• **Problem to solve**:
Report each line of the data that contains the word "bullet". Case counts.

• **Records to use**:
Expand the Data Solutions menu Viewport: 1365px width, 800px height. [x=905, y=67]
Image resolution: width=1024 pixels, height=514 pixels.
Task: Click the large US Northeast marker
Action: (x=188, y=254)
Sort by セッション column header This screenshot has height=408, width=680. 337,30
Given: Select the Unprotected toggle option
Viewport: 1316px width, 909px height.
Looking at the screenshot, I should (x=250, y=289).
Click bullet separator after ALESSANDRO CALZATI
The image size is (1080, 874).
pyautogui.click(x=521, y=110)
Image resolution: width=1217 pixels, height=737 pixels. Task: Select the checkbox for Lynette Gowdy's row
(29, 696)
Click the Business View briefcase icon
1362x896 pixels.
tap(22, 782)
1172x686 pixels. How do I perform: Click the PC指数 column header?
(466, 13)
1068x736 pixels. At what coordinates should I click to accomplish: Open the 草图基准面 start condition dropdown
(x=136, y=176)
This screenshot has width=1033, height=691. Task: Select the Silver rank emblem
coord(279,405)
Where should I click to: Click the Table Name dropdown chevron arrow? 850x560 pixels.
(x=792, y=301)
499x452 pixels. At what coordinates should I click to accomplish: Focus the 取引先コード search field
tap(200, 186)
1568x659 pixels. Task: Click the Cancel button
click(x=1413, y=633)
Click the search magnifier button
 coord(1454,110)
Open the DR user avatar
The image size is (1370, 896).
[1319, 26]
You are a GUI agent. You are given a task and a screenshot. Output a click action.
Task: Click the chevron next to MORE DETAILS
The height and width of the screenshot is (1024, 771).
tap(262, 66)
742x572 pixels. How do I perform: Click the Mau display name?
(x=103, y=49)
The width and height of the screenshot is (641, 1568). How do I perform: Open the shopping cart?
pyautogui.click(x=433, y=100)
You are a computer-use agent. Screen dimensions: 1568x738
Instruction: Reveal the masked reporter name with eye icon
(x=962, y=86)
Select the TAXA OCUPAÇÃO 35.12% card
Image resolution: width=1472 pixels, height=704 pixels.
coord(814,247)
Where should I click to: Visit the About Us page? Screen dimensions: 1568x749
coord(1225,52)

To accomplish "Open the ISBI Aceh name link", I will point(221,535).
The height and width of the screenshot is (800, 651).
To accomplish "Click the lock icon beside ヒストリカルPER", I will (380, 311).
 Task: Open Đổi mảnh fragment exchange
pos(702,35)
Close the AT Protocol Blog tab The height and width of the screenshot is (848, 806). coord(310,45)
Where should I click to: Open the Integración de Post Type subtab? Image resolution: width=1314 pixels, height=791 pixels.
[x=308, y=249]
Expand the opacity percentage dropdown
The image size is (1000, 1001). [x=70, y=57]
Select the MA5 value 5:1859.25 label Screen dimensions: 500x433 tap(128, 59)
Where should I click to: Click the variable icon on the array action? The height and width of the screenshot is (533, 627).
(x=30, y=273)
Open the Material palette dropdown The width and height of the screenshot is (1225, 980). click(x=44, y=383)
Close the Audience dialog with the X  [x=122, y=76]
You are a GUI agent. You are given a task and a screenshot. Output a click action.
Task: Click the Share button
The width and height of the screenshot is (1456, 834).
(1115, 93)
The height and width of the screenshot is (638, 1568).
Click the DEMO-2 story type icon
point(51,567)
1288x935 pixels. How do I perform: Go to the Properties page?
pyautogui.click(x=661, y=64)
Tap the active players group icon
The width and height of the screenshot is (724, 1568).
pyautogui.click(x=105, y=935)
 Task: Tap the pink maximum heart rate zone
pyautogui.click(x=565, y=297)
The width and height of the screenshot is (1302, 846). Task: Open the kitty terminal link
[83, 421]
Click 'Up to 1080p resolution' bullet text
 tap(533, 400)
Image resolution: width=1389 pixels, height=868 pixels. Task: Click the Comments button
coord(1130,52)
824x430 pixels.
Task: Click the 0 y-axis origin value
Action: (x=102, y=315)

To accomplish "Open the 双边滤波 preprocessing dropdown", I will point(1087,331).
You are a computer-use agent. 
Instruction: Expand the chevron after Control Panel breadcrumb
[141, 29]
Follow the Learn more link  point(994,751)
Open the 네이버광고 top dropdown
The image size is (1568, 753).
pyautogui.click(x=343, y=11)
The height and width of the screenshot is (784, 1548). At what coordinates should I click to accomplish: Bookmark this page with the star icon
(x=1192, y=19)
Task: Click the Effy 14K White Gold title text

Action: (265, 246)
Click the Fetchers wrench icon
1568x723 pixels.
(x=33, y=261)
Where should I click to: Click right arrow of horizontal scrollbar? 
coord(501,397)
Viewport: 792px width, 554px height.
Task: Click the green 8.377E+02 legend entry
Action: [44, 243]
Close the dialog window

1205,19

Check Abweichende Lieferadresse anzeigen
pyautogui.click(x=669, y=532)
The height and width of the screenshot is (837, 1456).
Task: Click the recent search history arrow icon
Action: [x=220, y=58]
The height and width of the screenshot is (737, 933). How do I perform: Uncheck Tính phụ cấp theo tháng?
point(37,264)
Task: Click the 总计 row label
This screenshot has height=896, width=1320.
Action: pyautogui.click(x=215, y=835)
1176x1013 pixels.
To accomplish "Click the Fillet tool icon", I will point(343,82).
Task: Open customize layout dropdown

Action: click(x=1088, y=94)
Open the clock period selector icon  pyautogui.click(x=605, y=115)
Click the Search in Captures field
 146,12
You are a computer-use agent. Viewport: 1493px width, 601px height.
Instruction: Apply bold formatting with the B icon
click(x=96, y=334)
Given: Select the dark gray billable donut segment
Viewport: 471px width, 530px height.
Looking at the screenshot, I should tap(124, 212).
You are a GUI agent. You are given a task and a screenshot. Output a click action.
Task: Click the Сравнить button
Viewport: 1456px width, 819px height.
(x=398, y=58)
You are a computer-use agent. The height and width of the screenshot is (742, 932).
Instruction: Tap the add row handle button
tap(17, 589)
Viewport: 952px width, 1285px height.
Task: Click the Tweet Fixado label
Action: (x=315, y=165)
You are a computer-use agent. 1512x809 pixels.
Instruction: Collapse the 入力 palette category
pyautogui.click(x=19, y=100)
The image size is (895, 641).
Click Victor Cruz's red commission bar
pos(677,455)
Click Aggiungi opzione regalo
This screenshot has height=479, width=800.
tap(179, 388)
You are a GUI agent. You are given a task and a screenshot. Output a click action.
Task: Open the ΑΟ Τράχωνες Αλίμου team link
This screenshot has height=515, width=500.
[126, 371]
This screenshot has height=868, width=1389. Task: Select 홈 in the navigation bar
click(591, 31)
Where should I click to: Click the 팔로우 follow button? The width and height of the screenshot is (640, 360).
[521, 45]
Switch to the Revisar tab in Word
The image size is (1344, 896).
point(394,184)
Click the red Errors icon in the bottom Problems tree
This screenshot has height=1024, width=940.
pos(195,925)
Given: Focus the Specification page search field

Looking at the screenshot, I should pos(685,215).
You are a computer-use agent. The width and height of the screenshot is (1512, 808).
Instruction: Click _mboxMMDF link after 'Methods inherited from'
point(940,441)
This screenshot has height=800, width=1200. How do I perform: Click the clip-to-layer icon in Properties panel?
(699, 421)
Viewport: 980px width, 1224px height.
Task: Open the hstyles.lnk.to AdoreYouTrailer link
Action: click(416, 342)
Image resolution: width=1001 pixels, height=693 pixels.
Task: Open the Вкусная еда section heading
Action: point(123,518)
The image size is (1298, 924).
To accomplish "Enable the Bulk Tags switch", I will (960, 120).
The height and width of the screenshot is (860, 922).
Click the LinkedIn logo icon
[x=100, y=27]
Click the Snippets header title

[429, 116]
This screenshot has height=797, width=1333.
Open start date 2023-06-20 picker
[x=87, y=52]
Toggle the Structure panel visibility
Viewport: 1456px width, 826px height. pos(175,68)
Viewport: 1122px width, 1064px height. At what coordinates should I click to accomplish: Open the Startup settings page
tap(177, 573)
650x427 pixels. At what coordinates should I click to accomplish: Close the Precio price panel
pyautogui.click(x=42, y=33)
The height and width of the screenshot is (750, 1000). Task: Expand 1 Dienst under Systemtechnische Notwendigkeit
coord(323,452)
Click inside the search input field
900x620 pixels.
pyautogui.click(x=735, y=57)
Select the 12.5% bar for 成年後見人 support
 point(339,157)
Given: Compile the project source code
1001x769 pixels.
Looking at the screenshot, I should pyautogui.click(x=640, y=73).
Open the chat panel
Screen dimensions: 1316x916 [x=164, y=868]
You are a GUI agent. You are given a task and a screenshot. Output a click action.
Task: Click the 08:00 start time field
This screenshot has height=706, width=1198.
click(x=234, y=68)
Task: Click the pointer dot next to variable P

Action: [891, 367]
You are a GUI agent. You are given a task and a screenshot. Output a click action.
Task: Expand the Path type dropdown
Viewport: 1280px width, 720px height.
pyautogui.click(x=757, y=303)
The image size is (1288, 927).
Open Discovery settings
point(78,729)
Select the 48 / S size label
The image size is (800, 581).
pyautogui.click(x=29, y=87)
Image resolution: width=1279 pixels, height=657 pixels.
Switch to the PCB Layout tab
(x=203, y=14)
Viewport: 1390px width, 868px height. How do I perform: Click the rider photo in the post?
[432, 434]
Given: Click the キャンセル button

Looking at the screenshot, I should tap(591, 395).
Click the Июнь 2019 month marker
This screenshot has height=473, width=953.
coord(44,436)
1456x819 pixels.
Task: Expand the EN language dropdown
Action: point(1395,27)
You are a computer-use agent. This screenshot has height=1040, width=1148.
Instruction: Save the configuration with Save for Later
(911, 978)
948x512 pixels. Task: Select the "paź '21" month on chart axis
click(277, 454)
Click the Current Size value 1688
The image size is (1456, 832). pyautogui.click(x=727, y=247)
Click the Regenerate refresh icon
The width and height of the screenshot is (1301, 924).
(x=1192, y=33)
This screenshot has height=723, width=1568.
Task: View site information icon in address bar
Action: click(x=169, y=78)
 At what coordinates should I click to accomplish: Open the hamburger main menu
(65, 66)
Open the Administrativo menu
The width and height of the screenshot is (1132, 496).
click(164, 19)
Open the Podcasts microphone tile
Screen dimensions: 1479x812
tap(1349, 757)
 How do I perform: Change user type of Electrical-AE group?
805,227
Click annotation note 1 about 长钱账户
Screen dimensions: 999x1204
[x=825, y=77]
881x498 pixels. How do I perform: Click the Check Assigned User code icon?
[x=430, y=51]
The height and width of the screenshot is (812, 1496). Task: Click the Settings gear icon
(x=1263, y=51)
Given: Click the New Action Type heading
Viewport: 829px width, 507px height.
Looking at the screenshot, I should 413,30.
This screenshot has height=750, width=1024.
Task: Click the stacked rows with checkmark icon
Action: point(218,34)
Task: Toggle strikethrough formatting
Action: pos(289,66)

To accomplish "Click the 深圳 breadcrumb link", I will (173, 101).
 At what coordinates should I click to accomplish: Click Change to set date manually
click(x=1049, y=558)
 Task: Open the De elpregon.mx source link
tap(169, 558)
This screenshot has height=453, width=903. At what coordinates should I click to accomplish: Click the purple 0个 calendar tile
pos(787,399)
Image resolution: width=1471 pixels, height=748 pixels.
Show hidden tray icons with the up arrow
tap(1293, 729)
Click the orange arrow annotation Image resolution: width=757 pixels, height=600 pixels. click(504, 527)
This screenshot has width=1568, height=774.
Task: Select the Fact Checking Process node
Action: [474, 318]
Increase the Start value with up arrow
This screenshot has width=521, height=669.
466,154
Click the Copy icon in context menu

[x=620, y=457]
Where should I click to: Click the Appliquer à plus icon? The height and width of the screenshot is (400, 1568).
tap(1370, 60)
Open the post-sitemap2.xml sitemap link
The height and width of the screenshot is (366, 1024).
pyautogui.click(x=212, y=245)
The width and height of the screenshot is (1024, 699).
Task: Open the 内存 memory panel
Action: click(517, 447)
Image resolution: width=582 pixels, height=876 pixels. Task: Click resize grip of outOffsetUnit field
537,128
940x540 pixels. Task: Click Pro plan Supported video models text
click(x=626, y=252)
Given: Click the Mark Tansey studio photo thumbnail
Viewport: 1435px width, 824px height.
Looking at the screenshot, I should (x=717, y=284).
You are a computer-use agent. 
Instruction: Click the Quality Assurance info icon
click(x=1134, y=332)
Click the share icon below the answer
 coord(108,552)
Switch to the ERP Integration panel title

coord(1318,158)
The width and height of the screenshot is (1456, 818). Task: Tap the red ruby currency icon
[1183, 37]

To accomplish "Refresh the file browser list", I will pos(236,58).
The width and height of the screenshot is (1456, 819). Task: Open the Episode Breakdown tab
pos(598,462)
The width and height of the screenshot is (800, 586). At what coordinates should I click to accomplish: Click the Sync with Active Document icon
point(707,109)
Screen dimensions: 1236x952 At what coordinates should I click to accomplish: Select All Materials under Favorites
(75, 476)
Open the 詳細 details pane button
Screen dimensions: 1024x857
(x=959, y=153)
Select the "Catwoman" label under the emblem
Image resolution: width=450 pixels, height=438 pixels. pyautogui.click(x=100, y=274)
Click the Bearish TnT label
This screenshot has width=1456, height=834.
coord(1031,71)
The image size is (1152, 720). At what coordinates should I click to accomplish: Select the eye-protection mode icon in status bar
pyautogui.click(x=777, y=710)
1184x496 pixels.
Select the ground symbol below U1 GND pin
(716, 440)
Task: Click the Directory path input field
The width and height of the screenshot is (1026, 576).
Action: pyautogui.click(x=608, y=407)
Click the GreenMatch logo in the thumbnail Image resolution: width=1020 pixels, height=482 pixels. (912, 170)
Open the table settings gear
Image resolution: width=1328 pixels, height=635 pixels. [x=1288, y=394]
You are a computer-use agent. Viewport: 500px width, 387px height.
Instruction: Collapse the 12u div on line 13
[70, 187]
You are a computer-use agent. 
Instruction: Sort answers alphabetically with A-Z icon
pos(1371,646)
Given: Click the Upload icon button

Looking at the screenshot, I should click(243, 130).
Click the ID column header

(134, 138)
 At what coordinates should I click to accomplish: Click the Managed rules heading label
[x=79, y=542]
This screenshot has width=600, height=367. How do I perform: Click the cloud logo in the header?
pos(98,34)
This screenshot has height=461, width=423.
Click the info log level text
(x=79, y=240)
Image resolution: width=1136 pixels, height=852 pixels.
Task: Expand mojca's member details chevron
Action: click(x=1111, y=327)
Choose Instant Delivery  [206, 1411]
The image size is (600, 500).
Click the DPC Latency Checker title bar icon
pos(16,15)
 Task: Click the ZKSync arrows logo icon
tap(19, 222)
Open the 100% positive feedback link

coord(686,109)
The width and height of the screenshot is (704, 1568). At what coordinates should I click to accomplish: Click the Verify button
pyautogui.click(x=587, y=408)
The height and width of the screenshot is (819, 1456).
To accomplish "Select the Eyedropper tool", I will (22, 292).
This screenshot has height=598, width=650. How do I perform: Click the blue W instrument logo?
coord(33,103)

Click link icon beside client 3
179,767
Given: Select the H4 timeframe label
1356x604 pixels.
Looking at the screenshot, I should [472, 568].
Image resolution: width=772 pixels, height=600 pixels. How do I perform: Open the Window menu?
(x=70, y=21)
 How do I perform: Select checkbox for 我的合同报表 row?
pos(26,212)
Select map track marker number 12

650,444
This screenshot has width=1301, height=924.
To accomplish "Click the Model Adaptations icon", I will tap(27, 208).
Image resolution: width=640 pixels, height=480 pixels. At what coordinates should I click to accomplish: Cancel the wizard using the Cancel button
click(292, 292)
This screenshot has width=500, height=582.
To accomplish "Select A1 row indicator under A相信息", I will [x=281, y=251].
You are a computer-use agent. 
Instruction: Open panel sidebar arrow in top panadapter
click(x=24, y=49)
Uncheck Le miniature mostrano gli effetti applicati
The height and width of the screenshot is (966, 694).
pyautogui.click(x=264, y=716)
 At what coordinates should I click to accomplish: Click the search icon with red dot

• **Answer**:
Click bullet separator after ALESSANDRO CALZATI
Click 'Up to 1080p resolution' bullet text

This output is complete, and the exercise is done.